Le cheminement des étudiants de ce programme se fait sur quatre sessions (été-automne-hiver-été) et il n’y a aucune concession faite sur le nombre de crédits ou de cours à réussir par rapport à d’autres étudiants qui cheminent sur deux ans ou plus. Une fois qu’ils ont terminé leur DEC, en un an, ils ont quand même six semaines avant d’entrer à l’université.

L’ordre d’enseignement collégial ne pourra échapper à des transformations et à des mises à jour, s’il souhaite que cesse les remises en question périodiques dont il est l’objet. Surtout, les cégeps doivent retrouver la capacité de sortir des sentiers battus et une certaine marge de manoeuvre pour innover.

Nicole Bilodeau (directrice générale) me racontait avoir été cadre huit ans dans un cégep public. Elle s’est résignée à devoir quitter parce que la reddition de compte était devenue avec le temps, tellement exigeante, «que tu ne peux plus t’occuper des jeunes, ce pourquoi tu es en éducation». Un établissement comme celui de Mérici regroupe autour de 1 200 étudiants et depuis deux ans, elle se dit «comme un poisson dans l’eau».

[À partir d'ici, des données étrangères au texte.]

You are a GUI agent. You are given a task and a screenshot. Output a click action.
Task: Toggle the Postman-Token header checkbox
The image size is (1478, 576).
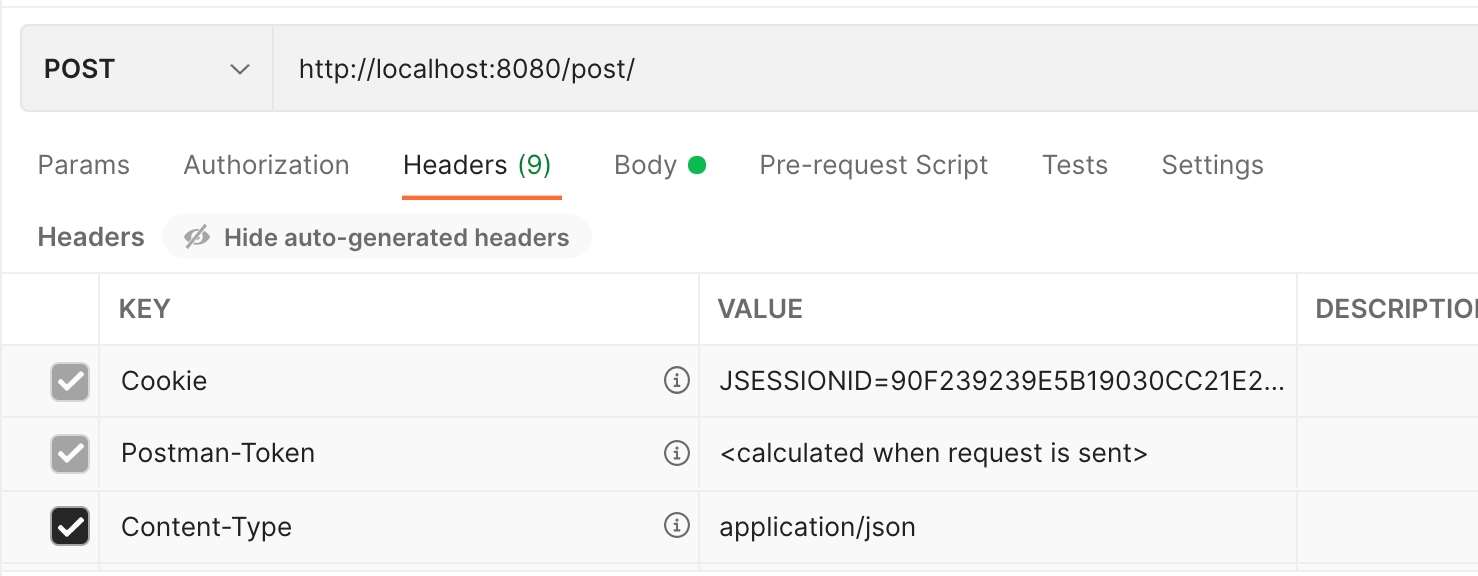coord(70,454)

«La bureaucratie envahissante, c’est une des raisons pour laquelle j’ai quitté le collégial public. J’ai retrouvé ici à Mérici, au privé, le plaisir de travailler avec les profs et les jeunes. Dans l’espace d’un mois, convaincre des profs d’un cégep public de travailler l’été sur une base permanente… oubliez ça ! J’aime beaucoup travailler dans un milieu capable de se revirer sur un dix cennes.»

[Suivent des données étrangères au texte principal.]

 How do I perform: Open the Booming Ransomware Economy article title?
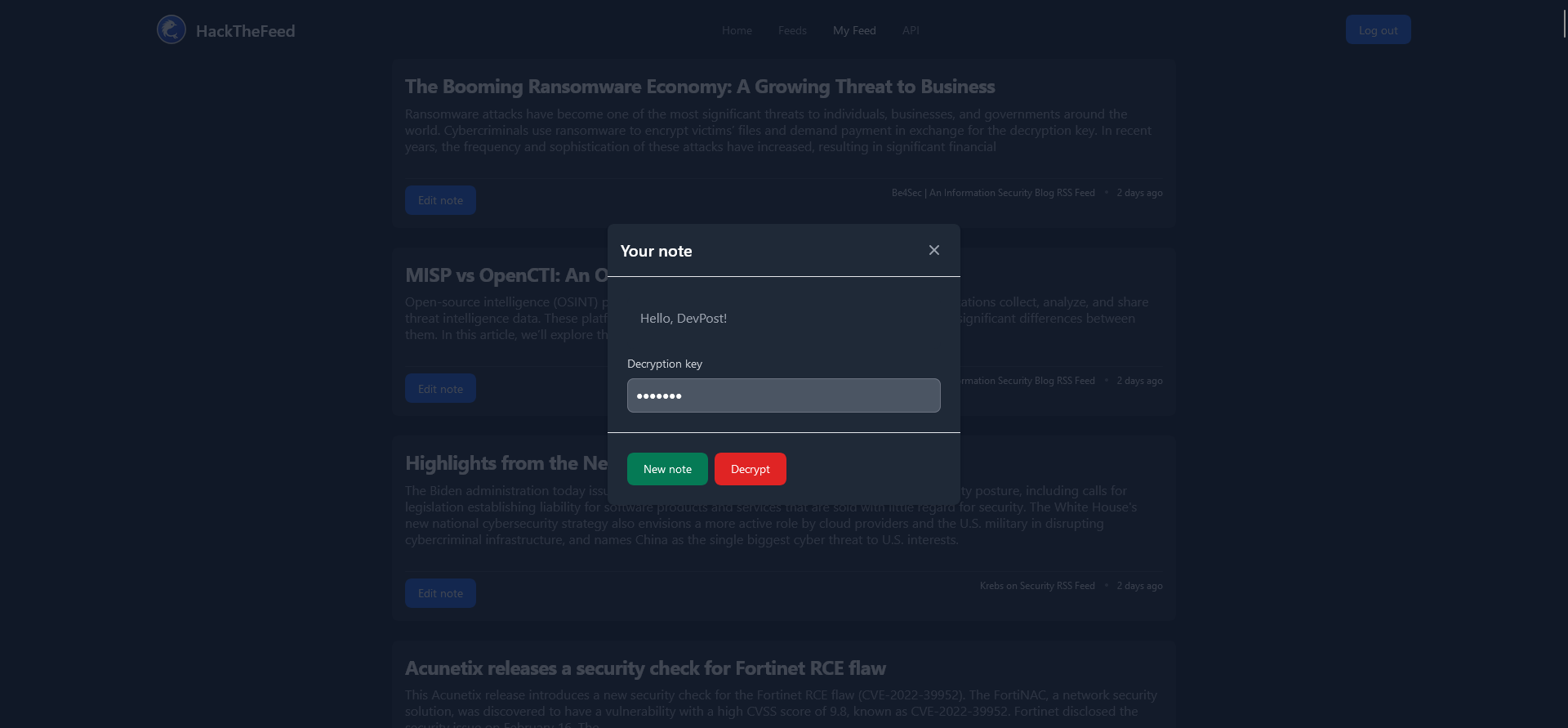(x=700, y=87)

Pierre Richard (directeur des études) n’a pas hésité à utiliser une maxime pour décrire le cheminement de l’équipe de profs qu’il dirige et qui a été déterminant dans la venue du programme DEC Sciences humaines en un an : «La nécessité est la mère de l’invention».

«Dans la région de Québec, Limoilou, Garneau ou Ste-Foy, ce sont des bons collèges. On ne vient pas à Mérici parce que ce n’est pas bon ailleurs. On vient à Mérici dans les programmes techniques parce qu’il y a des offres très particulières. Pour le pré-universitaire, en Sciences humaines, nous avions l’obligation d’innover et de nous distinguer. Nous sommes fiers de l’avoir fait!»

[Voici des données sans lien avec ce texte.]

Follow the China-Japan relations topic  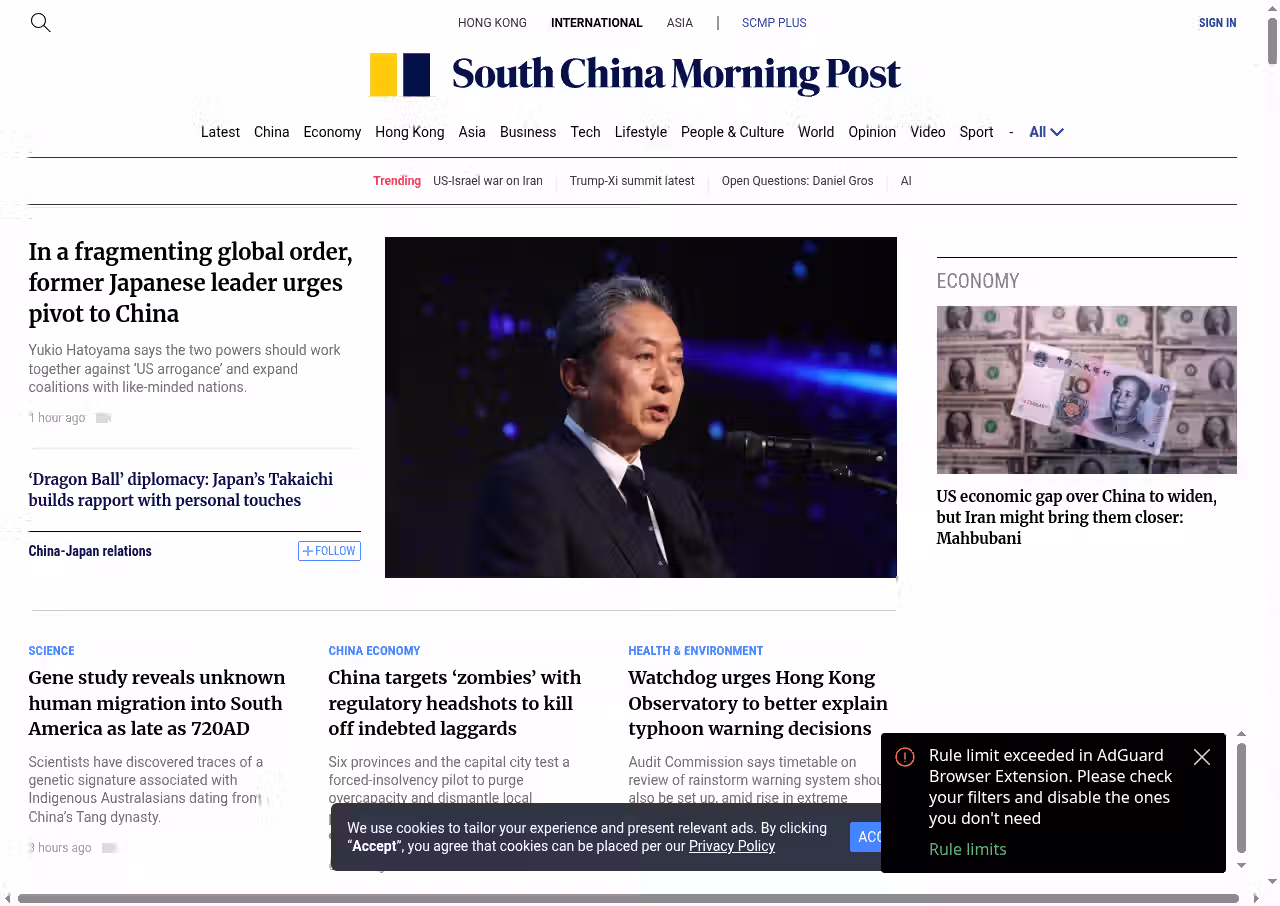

Il semblerait qu’on vient même de Montréal pour ce DEC Sciences humaines en un an…

C’est possible en enseignement collégial d’innover et d’agir sur la durée du passage avant d’obtenir un diplôme. Il faut mettre le focus sur la réussite et s’ajuster sur le temps requis pour compléter des études. Certains peuvent réussir plus vite que d’autres et il faut nourrir cet appétit d’apprendre. S’il faut se montrer plus conciliant envers d’autres, on doit néanmoins encadrer davantage et s’assurer qu’il ne soit pas possible de faire un «doctorat en cégep».

Les gens de Mérici ne se posent pas la question de leur survie, actuellement, après avoir déjà traversé des temps plus difficiles. Ils évoluent dans un climat d’innovation. La peur de perdre un fleuron les a portés à innover, dans un petit bijou de programme, pas connu, mais qui peut s’avérer utile pour un grand nombre de jeunes.

Evelyne Ferron qui est aussi chroniqueuse-historienne à l’émission Dessine-moi un dimanche animé par Franco Nuovo sur ICI Radio-Canada Première est fière d’accoler son nom à ce programme qui «contribue à valoriser la formation de qualité en Sciences humaines».

Il faut souhaiter à chaque établissement collégial de ne pas «s’asseoir» sur les paroles rassurantes du «docteur des cégeps» et sur celles de son chef. Pour que cessent les remises en question, il faudra s’attaquer aux problèmes connus auxquelles font face les cégeps. Le temps des résistances politiques, professionnelles ou syndicales a assez duré.

N.B. Mérici offre également un «Forfait réussite» axé sur la transition secondaire-collégial, à l’intérieur de n’importe lequel des programmes d’études. D’une durée de trente heures, la formule peut être considérée ou pas, en tant que cours complémentaire et selon le choix, impliquer travaux et évaluation. Toujours cet objectif d’améliorer l’encadrement.